Créditos: Carlos Moura/SCO/STF
STF define André Mendonça como relator de investigação sobre filme de Bolsonaro e Daniel Vorcaro
Ministro André Mendonça ficará responsável por analisar o pedido de investigação sobre supostos repasses de Daniel Vorcaro para o filme Dark Horse, cinebiografia de Jair Bolsonaro
O presidente do Supremo Tribunal Federal (STF), ministro Edson Fachin, definiu que o ministro André Mendonça será o relator do pedido de investigação sobre os repasses do banqueiro Daniel Vorcaro para o filme Dark Horse, cinebiografia do ex-presidente Jair Bolsonaro (PL).
A decisão foi tomada após um pedido apresentado pelo deputado federal Lindbergh Farias (PT-RJ), que solicita a apuração dos recursos solicitados pelo senador Flávio Bolsonaro (PL-RJ) a Vorcaro para financiar a produção do longa-metragem.
Mendonça já é o relator, no STF, das investigações relacionadas ao Banco Master e ao ex-banqueiro Daniel Vorcaro.
Pedido passou por Alexandre de Moraes e pela PGR
Inicialmente, Lindbergh protocolou o pedido junto ao ministro Alexandre de Moraes. Na avaliação do parlamentar, o financiamento do filme teria ligação com a atuação do deputado federal licenciado Eduardo Bolsonaro (PL-SP) em ações relacionadas ao chamado "tarifaço" imposto pelos Estados Unidos ao Brasil.
Eduardo Bolsonaro é apontado como um dos produtores-executivos de Dark Horse. Moraes, por sua vez, é relator dos processos envolvendo o parlamentar no Supremo.
Antes de decidir sobre o caso, Alexandre de Moraes solicitou manifestação da Procuradoria-Geral da República (PGR). O órgão concluiu que o processo deveria ser redistribuído para André Mendonça por envolver fatos relacionados a Daniel Vorcaro, investigado no âmbito do caso Banco Master.
A palavra final coube ao presidente da Corte, Edson Fachin, que confirmou a distribuição do processo para Mendonça.
Filme entrou no centro das investigações
A produção de Dark Horse ganhou repercussão após o site The Intercept Brasil divulgar mensagens que indicariam um pedido de recursos feito por Flávio Bolsonaro a Daniel Vorcaro, em novembro do ano passado, para custear as gravações da cinebiografia de Jair Bolsonaro.
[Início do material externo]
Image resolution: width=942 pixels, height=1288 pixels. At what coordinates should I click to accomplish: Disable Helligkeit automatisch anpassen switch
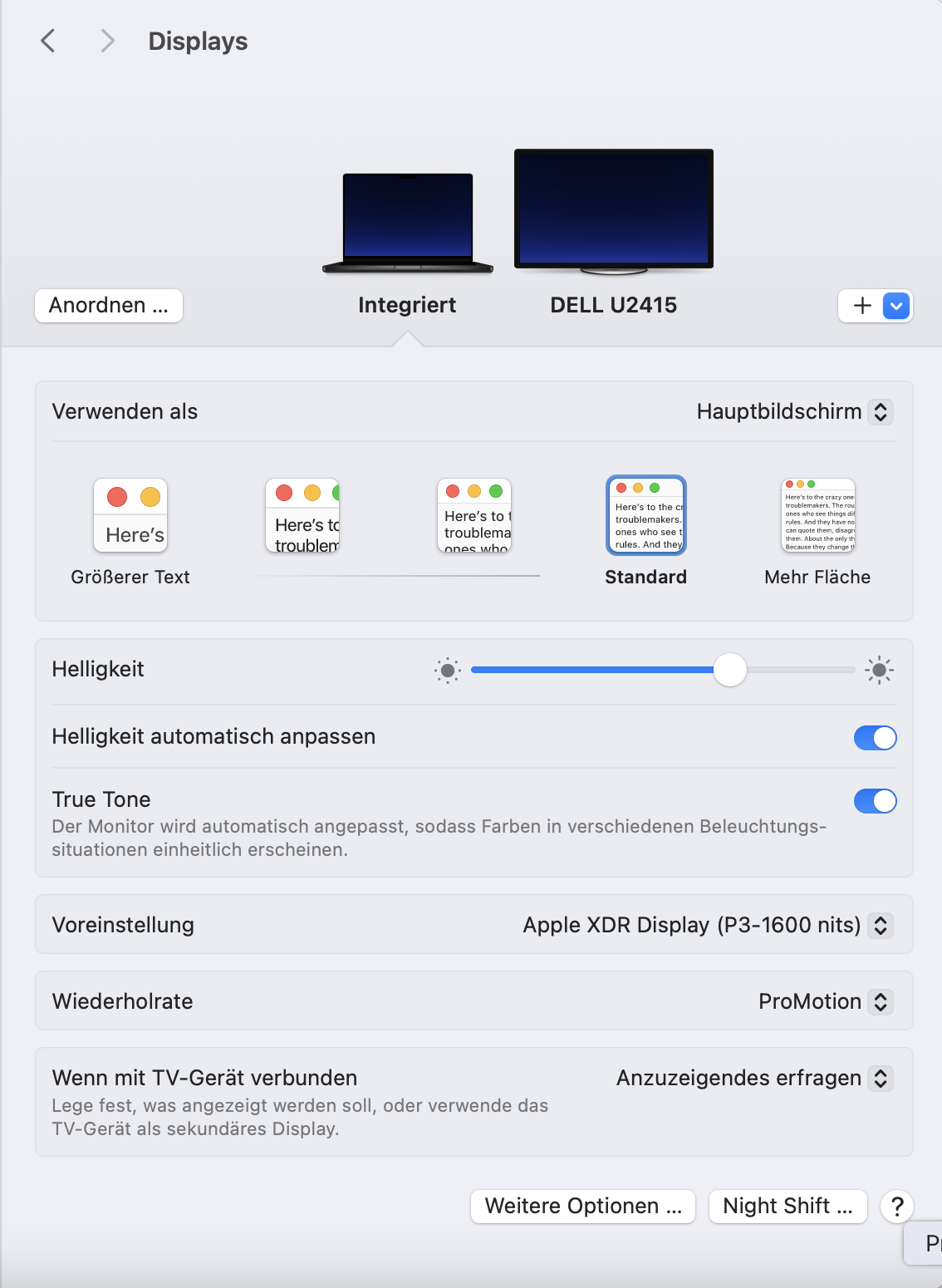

A partir da divulgação das conversas, Lindbergh Farias pediu a abertura de investigação para apurar a origem dos recursos e eventuais relações entre o financiamento do filme e outros fatos investigados pelo Supremo.
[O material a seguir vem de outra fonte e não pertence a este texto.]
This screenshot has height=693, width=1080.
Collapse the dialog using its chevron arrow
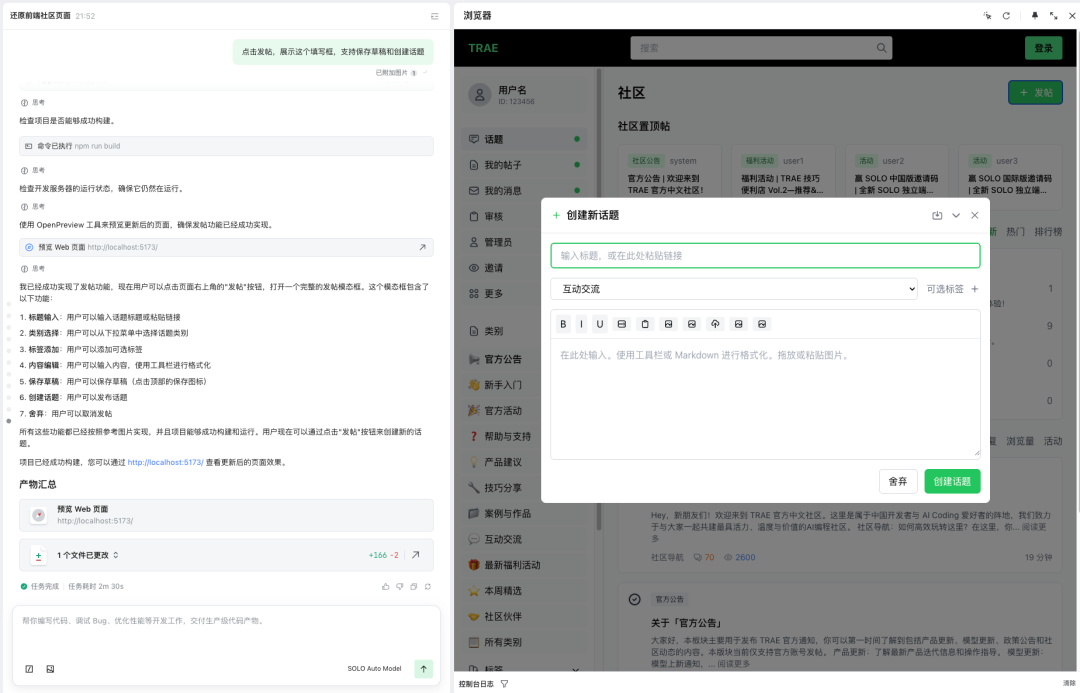click(956, 215)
Flávio Bolsonaro nega irregularidades
Após a divulgação das mensagens, o senador Flávio Bolsonaro afirmou que não houve qualquer negociação de vantagem indevida com Daniel Vorcaro.
Segundo o parlamentar, a conversa tratava apenas de uma possível captação de recursos privados para financiar a produção do filme e não envolvia qualquer contrapartida ou favorecimento.
O pedido de investigação agora ficará sob responsabilidade do ministro André Mendonça, que decidirá sobre os próximos encaminhamentos do caso.